EXERCISE AIM: Below are records that must be duplicated exactly.

SOURCE DATA:

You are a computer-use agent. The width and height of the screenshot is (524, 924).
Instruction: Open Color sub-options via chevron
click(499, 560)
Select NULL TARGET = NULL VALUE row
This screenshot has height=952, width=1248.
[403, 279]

YOUR RESPONSE:
You are a computer-use agent. The width and height of the screenshot is (524, 924).
Instruction: Open Color sub-options via chevron
click(499, 560)
Select NULL TARGET = NULL VALUE row
This screenshot has height=952, width=1248.
[403, 279]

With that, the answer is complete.